The core public health measures that underpin reopening of services are:

  • enhanced hygiene and cleaning practice
  • active engagement with Test and Protect.
  • physical distancing between adults in the setting including parents at drop-off and pick-up times
  • maximizing the use of outdoor spaces
  • limiting children’s contacts

The aims of this guidance are to:

  • Provide clarity of expectation with regard to practical approaches to a safe, reopening and reviewing current provision of fully outdoor ELC; and
  • To provide key principles for consideration. This guidance is not intended to promote a “checklist” approach. Providers should exercise their judgement to ensure the safety and wellbeing of their staff, children and families is paramount, taking account of local circumstances.

Where this guidance states that providers:

  •  “must” do something, there is an expectation that it is done;
  • “should” do something, this is strongly advised,
  • “may” or “may wish” to do something, this is optional.  

Where this guidance refers to parents, this includes carers or family members who may be involved with children attending the setting.

This guidance is not exhaustive, and providers must continue to operate within the relevant legal and regulatory frameworks to ensure the health and wellbeing of children and parents while they are using their service. Measures put in place within the setting to comply with this guidance must not contravene health and safety legislation, for example, fire doors must not be left ajar to increase ventilation.

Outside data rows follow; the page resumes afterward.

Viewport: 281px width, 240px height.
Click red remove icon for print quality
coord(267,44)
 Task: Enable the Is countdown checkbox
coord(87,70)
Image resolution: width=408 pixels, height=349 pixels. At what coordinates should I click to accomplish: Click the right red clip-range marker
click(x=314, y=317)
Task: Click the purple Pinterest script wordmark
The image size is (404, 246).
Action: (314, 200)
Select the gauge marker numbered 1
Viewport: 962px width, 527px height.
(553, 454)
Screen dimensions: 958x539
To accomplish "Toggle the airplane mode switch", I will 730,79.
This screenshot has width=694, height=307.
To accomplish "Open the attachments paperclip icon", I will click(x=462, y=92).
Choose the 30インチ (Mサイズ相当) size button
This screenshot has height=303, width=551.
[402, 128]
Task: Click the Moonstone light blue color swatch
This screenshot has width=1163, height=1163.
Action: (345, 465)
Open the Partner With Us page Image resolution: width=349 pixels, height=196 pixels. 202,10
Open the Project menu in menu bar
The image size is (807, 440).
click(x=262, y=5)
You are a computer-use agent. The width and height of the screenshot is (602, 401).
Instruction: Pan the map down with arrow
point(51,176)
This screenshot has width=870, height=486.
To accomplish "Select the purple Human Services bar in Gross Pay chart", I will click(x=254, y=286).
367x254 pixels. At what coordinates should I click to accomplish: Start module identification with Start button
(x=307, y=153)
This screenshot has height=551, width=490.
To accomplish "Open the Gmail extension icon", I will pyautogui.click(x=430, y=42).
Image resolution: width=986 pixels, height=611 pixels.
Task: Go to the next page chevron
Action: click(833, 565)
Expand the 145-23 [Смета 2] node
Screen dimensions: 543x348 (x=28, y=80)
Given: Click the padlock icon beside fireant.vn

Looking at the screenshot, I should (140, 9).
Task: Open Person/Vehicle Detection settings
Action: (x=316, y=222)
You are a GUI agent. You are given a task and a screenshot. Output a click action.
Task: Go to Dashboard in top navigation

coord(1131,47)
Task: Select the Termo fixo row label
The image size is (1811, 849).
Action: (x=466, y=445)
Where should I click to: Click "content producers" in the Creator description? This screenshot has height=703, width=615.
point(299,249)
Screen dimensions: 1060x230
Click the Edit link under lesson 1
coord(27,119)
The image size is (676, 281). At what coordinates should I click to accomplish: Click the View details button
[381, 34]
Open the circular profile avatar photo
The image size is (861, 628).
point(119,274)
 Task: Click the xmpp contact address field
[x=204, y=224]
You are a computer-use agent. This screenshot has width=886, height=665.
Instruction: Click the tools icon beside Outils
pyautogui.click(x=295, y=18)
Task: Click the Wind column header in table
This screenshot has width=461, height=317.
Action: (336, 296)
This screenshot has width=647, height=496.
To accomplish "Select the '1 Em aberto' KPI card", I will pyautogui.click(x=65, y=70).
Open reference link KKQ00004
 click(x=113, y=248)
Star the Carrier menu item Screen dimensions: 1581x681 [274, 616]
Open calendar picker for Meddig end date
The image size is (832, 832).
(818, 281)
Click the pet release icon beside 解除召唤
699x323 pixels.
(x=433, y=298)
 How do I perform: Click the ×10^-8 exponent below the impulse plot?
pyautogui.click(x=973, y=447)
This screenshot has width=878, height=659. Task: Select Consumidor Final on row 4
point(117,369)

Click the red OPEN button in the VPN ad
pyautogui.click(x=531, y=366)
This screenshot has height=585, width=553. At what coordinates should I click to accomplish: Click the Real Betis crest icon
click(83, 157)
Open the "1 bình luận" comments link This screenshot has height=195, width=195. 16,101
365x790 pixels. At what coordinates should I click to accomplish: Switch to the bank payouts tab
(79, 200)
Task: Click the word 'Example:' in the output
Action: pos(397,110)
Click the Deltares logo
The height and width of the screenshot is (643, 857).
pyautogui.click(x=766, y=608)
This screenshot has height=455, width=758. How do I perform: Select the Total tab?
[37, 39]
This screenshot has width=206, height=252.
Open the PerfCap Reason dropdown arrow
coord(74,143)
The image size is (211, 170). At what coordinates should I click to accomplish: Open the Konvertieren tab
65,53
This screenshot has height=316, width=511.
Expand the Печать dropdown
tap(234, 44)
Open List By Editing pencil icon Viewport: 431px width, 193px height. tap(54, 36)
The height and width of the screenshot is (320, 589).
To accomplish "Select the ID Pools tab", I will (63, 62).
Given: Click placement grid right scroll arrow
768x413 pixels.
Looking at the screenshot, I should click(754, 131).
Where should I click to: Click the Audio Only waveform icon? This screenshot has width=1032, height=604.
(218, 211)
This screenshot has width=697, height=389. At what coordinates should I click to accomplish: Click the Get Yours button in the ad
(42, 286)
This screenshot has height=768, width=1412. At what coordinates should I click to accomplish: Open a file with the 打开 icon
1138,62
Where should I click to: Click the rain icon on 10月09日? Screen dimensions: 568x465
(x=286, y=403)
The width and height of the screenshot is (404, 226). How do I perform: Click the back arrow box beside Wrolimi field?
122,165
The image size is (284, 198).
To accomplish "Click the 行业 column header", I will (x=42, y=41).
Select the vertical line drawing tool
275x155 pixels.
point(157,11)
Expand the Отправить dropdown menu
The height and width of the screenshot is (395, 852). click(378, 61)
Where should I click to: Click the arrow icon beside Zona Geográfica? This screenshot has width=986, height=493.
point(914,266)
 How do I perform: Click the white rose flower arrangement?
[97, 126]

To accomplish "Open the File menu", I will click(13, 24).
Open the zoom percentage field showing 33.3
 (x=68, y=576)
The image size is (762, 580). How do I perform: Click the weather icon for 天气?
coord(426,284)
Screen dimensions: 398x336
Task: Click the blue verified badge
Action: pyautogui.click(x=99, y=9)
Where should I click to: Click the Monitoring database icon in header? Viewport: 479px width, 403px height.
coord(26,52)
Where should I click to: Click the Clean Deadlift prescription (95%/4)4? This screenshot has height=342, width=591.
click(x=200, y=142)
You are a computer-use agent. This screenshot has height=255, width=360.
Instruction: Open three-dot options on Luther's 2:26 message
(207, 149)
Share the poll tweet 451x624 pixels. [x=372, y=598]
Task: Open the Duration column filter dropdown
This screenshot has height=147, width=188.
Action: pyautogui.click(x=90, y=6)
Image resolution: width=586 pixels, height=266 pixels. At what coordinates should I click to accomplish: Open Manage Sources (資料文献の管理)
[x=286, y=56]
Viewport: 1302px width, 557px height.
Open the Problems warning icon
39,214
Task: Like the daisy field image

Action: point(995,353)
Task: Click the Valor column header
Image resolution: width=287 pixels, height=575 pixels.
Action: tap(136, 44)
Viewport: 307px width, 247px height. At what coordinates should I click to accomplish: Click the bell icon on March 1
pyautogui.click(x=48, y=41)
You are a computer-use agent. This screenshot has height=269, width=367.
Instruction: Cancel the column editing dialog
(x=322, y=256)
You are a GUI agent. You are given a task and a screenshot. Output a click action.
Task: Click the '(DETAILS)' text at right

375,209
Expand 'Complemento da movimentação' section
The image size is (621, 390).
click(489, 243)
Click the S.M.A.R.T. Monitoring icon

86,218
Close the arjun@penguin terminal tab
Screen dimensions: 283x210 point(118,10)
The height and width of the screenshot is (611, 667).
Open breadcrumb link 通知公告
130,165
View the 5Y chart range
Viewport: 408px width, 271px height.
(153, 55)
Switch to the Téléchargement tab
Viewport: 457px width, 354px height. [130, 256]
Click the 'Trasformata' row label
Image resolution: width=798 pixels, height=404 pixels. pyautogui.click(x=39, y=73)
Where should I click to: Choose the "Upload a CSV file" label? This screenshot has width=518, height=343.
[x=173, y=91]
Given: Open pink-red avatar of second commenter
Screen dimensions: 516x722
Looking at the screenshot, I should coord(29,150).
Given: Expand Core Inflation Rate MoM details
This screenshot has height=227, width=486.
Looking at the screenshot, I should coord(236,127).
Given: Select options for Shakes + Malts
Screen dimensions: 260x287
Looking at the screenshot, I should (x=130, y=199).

Nothing in this guidance affects the legal obligations of providers with regard to health and safety and public health advice. Providers must continue to adhere to all such duties when implementing this guidance. Under the Coronavirus Act 2020, they must have regard to any advice relating to coronavirus from the Chief Medical Officer for Scotland.

Use of guidance

Managers and staff in the setting must make themselves familiar with COVID-19 advice available from HPS before the service reopens and review once their setting is operational. It is important that the most up-to-date guidance is used and that managers and staff are knowledgeable about current guidance. Always access guidance online wherever possible and check regularly for any updated advice.

Update service status – services closed as a result of lockdown

Prior to recommencing their service, the manager must contact the Care Inspectorate to advise them of their updated operational status. 

To do this they must complete a “Changes to Service Delivery due to Coronavirus (COVID-19)” notification. This is a new notification that services must use to inform the Care Inspectorate about operational changes that are specifically related to COVID-19. This is only available through eForms. If you do not update your status, the Care Inspectorate will consider your service closed.